> WHAT IS NEEDED: Everything from the line containing "The image size is (600, 450)." to the end of the material, both ends included, should be repeated exactly; please give only those lines.

--- START ---

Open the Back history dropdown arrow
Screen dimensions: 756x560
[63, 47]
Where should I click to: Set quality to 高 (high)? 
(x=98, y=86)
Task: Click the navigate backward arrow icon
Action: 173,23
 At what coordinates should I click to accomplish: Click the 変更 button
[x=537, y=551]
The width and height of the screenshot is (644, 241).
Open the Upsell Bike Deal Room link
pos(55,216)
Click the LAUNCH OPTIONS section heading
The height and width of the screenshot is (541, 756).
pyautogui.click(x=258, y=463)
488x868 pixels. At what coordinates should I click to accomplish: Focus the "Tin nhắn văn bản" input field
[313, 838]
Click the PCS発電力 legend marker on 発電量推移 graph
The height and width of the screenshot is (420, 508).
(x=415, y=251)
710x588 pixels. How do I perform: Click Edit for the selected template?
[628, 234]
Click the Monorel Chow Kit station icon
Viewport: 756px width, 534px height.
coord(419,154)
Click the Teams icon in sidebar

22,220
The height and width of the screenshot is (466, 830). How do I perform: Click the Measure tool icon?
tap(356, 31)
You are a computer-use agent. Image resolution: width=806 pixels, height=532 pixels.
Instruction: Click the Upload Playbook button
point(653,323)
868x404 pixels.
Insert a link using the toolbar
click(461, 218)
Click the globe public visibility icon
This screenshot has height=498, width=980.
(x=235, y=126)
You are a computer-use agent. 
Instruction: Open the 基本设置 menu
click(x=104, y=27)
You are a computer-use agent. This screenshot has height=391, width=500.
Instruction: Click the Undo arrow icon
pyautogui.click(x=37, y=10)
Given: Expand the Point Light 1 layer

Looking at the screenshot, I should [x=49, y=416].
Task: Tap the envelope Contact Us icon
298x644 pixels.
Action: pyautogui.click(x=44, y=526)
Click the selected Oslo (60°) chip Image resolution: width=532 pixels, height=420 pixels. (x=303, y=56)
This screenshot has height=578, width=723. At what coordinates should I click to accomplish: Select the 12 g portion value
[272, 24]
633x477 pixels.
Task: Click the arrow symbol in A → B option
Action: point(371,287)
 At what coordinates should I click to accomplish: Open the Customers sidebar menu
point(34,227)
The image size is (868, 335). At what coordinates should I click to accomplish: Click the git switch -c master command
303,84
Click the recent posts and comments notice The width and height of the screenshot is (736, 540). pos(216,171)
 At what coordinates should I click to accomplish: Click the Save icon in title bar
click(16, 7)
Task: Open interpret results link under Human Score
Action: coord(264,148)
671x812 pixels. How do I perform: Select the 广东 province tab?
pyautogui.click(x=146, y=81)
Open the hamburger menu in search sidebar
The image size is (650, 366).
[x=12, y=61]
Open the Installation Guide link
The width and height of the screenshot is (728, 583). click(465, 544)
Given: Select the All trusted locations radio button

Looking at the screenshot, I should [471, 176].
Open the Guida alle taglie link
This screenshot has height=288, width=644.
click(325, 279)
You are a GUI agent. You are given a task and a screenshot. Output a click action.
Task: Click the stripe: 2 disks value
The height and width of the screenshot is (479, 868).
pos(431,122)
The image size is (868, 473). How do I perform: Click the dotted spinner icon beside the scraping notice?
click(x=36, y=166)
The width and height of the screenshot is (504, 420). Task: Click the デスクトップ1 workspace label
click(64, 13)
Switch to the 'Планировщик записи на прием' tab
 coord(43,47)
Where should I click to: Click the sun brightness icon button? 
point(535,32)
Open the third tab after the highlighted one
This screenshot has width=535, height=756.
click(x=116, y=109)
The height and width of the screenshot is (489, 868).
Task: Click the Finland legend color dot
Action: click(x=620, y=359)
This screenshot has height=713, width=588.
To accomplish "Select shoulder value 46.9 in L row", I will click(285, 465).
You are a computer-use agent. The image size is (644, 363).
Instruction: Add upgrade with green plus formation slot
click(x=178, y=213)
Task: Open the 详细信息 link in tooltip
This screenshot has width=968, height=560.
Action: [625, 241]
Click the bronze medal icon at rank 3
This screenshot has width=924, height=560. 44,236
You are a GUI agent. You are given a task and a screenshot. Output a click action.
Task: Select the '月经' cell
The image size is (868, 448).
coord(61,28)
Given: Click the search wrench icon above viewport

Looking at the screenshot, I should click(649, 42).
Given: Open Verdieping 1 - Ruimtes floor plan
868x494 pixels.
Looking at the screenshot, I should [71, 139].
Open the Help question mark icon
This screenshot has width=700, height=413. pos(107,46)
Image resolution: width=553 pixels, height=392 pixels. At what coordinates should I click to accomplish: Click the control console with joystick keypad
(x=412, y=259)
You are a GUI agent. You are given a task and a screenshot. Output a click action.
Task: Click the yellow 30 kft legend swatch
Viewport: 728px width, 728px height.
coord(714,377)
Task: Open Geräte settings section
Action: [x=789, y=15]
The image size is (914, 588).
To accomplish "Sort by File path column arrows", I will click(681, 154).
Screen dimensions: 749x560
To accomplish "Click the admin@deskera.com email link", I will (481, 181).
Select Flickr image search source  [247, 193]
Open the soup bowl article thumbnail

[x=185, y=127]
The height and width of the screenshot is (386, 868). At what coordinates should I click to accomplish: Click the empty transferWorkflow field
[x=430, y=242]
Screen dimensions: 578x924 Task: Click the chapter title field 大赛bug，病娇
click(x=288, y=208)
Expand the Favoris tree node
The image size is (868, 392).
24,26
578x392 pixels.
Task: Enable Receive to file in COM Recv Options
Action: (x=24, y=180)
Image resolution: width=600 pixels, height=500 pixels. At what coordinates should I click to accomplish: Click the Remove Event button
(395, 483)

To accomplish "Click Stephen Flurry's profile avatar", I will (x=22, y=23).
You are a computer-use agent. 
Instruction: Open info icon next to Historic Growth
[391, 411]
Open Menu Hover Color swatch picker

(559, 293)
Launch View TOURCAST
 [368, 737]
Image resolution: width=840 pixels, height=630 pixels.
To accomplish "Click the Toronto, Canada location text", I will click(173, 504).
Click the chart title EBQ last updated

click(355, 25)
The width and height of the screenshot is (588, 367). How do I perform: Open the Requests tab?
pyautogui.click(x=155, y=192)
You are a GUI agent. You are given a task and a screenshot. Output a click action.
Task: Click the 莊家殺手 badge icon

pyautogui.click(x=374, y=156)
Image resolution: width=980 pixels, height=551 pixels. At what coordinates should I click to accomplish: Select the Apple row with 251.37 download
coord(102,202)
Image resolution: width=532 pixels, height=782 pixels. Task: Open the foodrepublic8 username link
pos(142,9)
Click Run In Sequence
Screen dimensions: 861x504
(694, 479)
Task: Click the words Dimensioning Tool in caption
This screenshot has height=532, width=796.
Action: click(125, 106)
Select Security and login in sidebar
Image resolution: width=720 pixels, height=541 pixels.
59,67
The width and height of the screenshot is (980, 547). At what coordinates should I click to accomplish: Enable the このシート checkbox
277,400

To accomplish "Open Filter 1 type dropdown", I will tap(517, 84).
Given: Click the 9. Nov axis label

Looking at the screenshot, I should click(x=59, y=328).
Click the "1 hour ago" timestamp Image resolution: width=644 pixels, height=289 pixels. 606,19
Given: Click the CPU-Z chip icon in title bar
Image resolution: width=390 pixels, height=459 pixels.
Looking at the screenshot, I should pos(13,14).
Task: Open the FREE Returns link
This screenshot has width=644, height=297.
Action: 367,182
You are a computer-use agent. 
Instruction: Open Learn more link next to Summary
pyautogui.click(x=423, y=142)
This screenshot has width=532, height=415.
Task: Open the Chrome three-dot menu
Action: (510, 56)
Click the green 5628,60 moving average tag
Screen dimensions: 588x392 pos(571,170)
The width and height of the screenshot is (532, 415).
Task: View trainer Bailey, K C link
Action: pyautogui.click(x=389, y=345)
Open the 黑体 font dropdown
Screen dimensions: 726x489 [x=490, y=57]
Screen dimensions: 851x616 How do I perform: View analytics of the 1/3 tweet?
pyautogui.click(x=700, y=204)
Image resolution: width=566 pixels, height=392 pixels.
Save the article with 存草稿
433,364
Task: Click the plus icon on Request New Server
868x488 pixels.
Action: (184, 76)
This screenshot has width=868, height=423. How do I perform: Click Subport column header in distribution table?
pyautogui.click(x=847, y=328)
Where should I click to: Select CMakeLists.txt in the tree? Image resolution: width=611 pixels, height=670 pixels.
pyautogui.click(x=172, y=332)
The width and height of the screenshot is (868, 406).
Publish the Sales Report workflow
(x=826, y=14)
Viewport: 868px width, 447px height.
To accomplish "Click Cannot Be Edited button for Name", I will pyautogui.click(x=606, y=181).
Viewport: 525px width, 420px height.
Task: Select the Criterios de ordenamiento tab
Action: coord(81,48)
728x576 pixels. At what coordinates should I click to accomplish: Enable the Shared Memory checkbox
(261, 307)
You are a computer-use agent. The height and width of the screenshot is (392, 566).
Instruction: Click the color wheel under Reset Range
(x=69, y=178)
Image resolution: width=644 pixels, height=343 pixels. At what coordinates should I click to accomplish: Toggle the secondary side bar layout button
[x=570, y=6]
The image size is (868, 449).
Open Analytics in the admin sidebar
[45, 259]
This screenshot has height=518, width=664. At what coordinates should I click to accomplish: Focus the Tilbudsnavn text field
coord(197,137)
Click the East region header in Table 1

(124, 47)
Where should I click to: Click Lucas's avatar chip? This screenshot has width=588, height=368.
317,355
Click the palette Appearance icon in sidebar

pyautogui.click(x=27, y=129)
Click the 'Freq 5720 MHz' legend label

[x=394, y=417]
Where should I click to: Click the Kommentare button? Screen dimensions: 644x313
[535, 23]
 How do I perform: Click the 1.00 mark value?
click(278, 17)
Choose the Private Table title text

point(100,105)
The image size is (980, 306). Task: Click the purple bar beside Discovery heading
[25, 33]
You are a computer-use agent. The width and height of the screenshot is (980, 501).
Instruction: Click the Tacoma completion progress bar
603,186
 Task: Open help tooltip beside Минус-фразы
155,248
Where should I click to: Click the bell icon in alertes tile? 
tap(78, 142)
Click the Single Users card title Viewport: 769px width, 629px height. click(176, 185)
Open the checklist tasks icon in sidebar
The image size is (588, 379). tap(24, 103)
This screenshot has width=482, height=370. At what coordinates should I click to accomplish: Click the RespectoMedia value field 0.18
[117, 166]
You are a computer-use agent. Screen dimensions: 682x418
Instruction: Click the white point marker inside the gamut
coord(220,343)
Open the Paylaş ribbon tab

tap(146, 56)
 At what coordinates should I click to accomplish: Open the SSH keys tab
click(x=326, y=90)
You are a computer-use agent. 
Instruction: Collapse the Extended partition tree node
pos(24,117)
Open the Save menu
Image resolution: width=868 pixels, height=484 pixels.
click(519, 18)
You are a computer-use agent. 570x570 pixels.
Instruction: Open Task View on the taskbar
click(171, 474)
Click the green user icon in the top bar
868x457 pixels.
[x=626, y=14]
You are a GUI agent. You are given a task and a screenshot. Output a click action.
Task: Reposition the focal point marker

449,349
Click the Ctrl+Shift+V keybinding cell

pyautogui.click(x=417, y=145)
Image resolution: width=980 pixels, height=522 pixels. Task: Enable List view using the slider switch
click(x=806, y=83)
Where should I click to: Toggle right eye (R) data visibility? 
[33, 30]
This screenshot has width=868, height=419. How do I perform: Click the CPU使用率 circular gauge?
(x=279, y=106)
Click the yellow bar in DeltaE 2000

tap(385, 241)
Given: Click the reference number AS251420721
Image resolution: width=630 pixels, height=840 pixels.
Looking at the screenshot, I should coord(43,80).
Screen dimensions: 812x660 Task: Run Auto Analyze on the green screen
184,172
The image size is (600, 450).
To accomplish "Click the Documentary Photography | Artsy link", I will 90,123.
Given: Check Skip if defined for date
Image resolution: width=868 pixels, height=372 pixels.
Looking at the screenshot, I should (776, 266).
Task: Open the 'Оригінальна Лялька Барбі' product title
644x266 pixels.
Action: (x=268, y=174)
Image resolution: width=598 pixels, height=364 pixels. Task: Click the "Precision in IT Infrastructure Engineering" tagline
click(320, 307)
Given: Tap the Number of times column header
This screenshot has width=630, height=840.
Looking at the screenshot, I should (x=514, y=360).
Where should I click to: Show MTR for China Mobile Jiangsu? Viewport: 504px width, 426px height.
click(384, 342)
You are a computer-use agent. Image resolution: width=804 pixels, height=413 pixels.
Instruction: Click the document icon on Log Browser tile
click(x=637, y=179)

--- END ---

> ANSWER BELOW:
The image size is (600, 450).
To accomplish "Click the Documentary Photography | Artsy link", I will 90,123.
Given: Check Skip if defined for date
Image resolution: width=868 pixels, height=372 pixels.
Looking at the screenshot, I should (776, 266).
Task: Open the 'Оригінальна Лялька Барбі' product title
644x266 pixels.
Action: (x=268, y=174)
Image resolution: width=598 pixels, height=364 pixels. Task: Click the "Precision in IT Infrastructure Engineering" tagline
click(320, 307)
Given: Tap the Number of times column header
This screenshot has width=630, height=840.
Looking at the screenshot, I should (x=514, y=360).
Where should I click to: Show MTR for China Mobile Jiangsu? Viewport: 504px width, 426px height.
click(384, 342)
You are a computer-use agent. Image resolution: width=804 pixels, height=413 pixels.
Instruction: Click the document icon on Log Browser tile
click(x=637, y=179)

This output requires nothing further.